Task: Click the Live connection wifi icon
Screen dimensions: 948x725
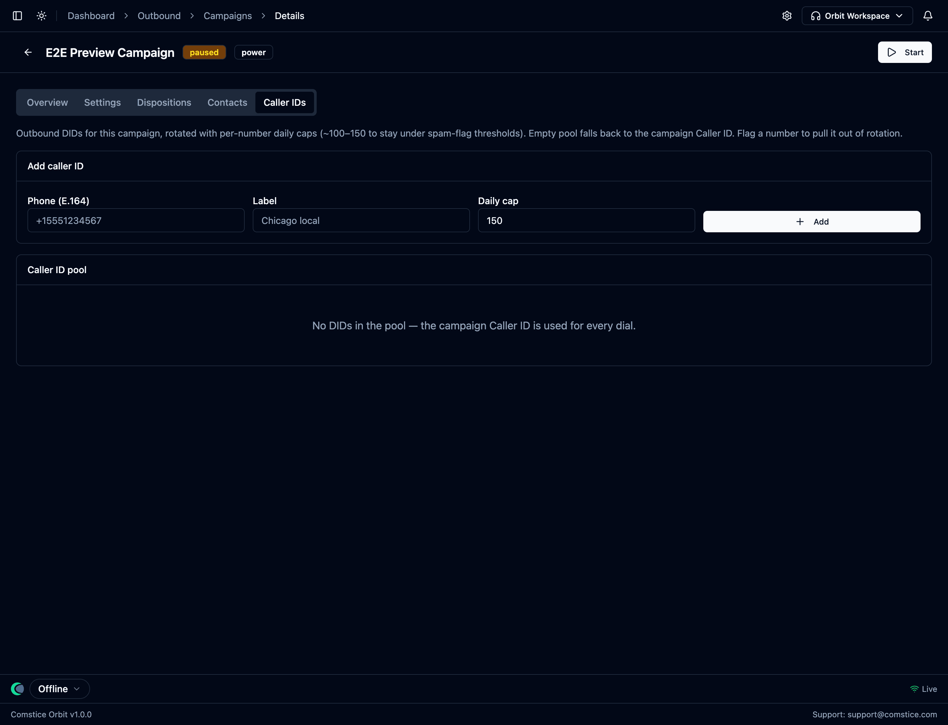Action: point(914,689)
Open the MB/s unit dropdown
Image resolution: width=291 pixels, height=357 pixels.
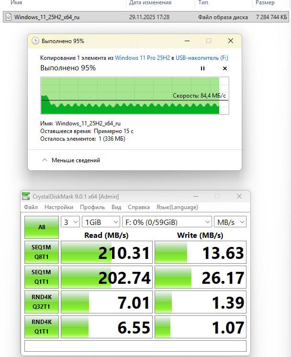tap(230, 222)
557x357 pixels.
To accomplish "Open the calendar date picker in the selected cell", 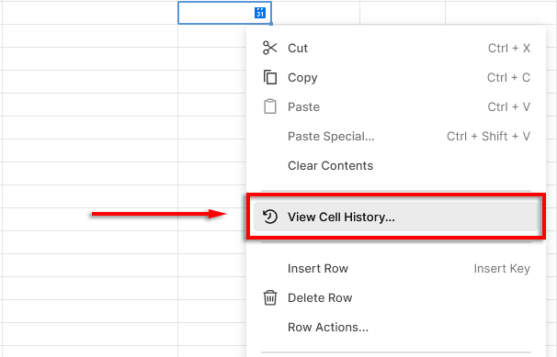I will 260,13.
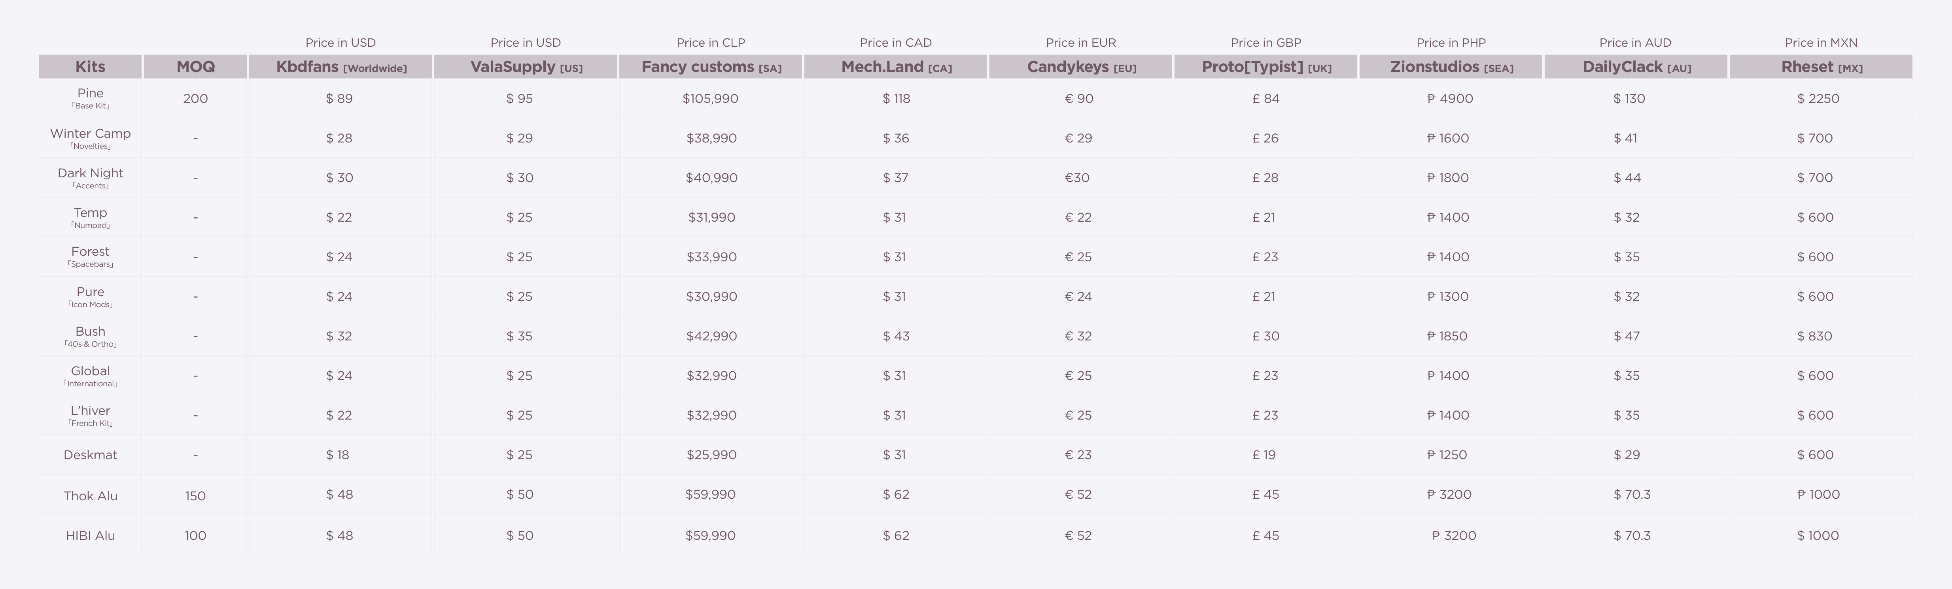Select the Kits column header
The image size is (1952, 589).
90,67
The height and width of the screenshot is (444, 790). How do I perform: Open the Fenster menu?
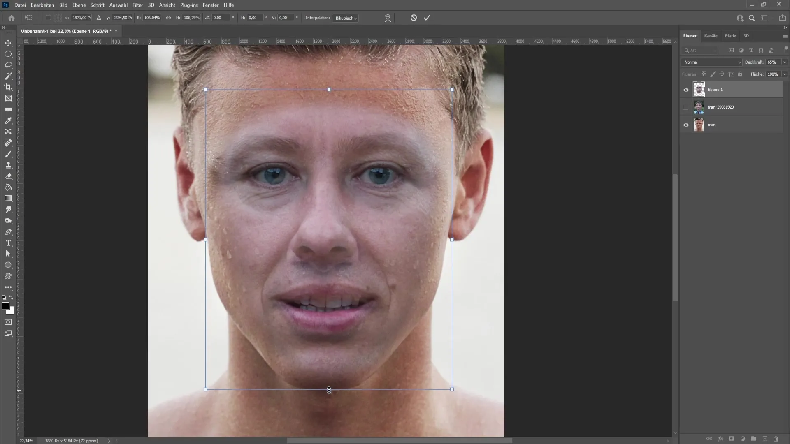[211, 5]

--

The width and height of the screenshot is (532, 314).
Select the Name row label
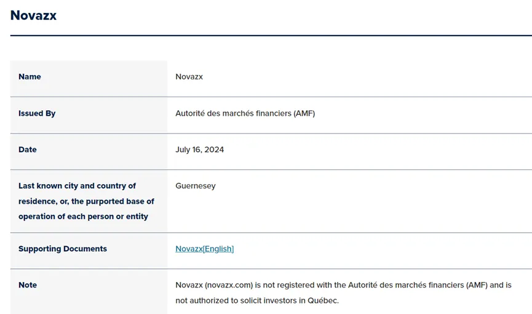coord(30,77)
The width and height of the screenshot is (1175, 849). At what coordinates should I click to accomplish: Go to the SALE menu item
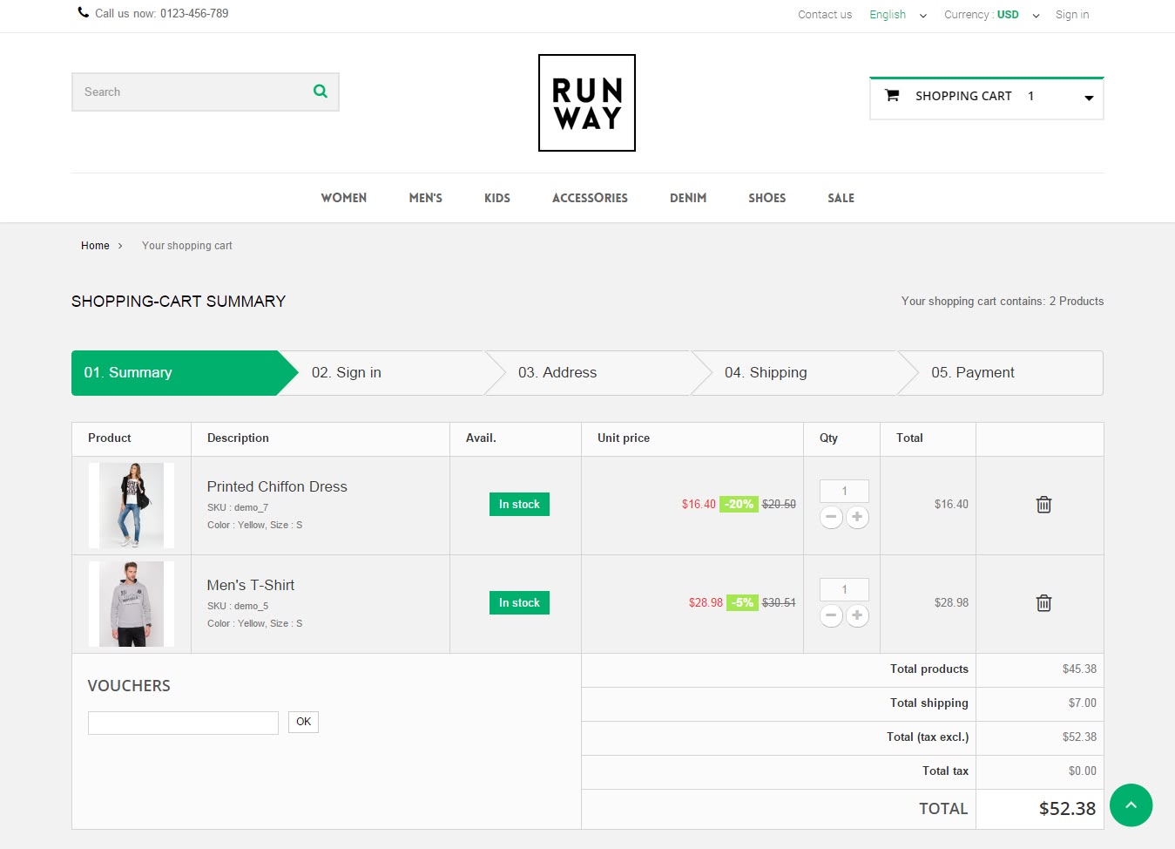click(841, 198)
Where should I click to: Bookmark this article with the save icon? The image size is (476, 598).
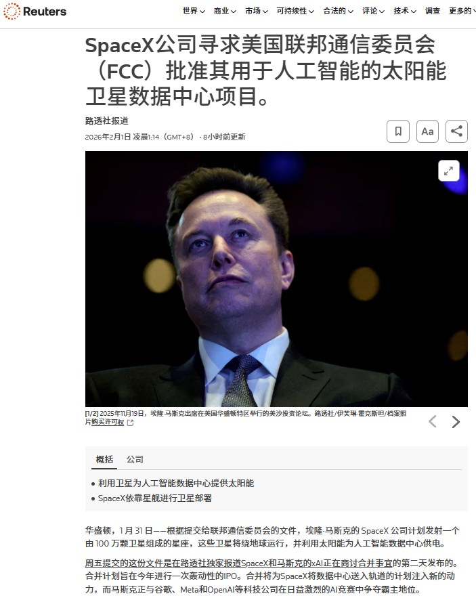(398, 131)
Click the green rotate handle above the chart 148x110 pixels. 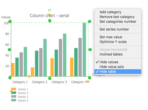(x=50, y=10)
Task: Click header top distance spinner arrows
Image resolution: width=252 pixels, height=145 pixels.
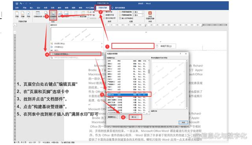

* * *

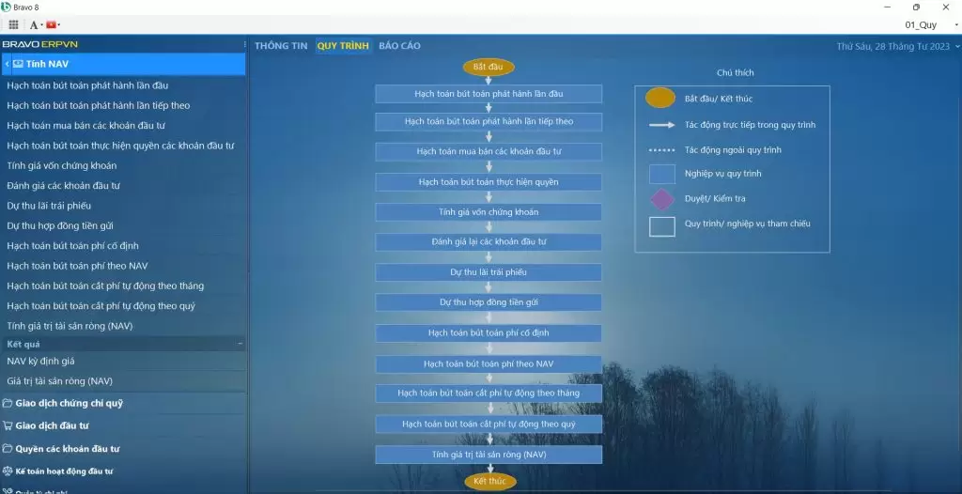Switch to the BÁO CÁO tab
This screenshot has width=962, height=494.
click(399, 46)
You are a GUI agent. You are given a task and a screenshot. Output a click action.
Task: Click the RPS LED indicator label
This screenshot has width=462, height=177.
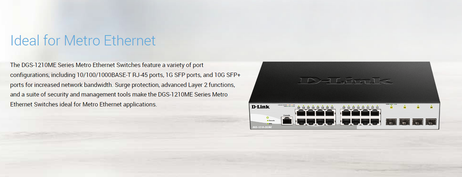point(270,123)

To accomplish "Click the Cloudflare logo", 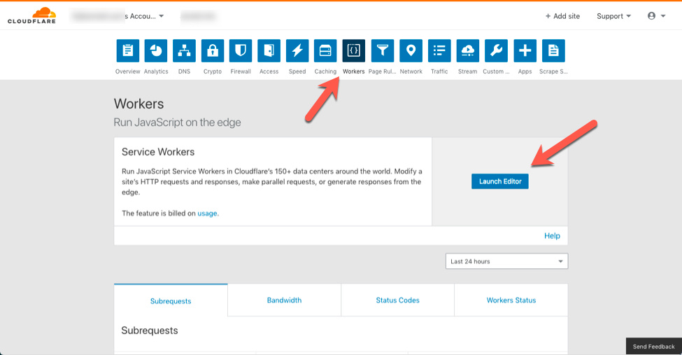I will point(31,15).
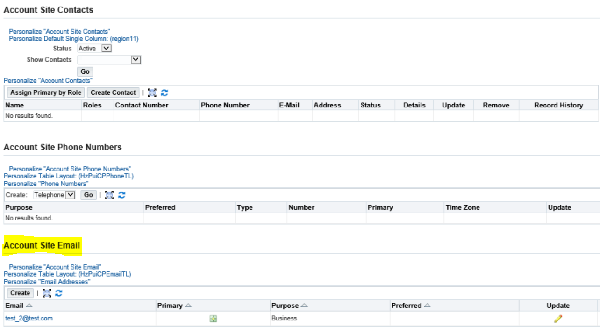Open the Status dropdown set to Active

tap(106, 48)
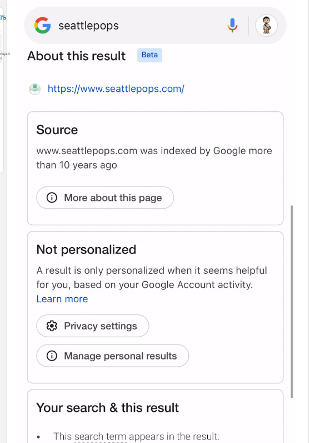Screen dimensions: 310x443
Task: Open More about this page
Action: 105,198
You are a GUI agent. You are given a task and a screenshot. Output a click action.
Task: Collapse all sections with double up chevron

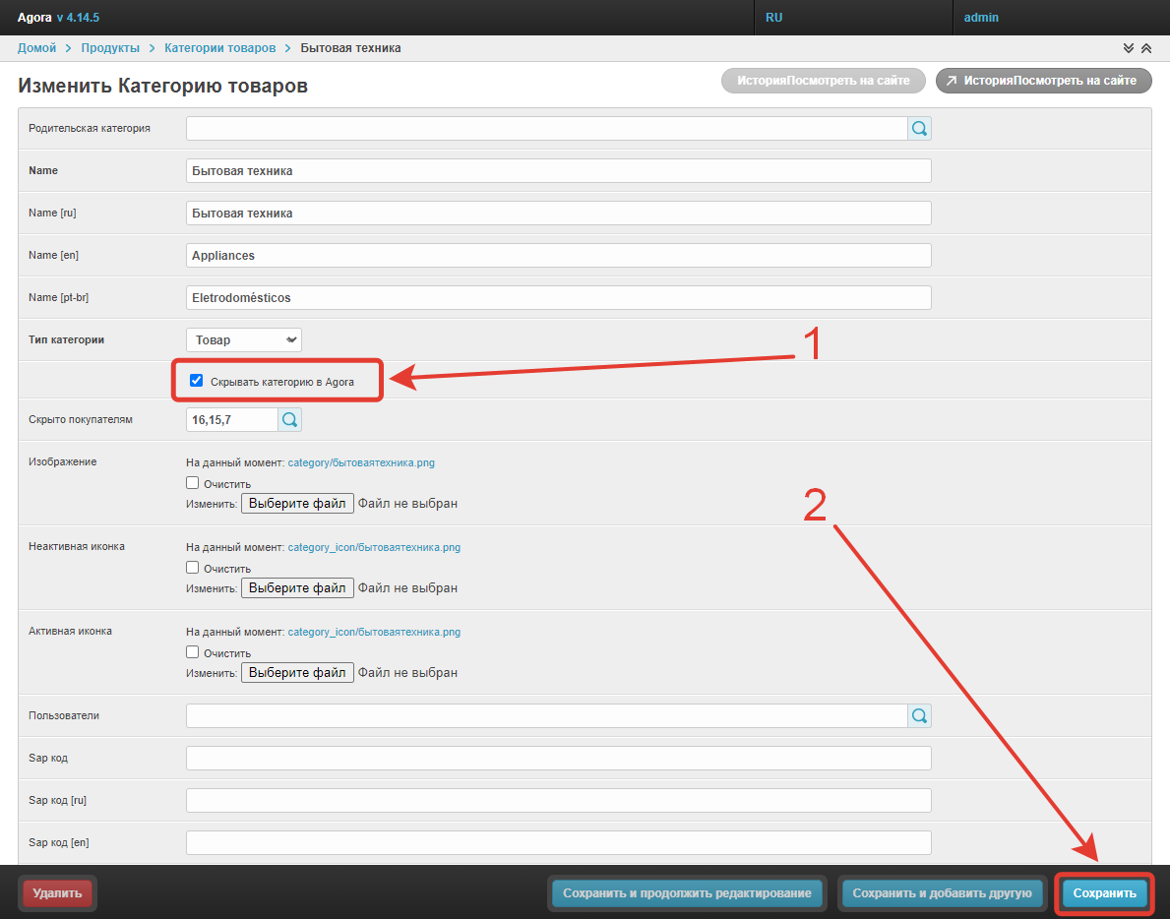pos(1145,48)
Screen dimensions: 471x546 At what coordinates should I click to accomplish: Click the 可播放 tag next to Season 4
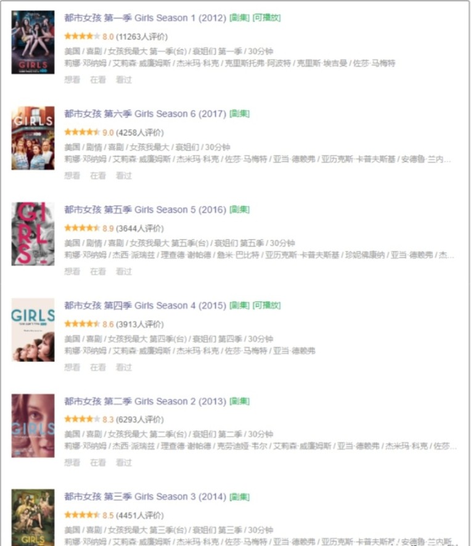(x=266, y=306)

→ WHAT NEEDS TO BE DONE
Return, unchanged, the run of lines above that opens with the line containing "Task: Click header" and closes with the line containing "Image resolution: width=252". Include both.

→ FINISHED EXERCISE
Task: Click header top distance spinner arrows
Image resolution: width=252 pixels, height=145 pixels.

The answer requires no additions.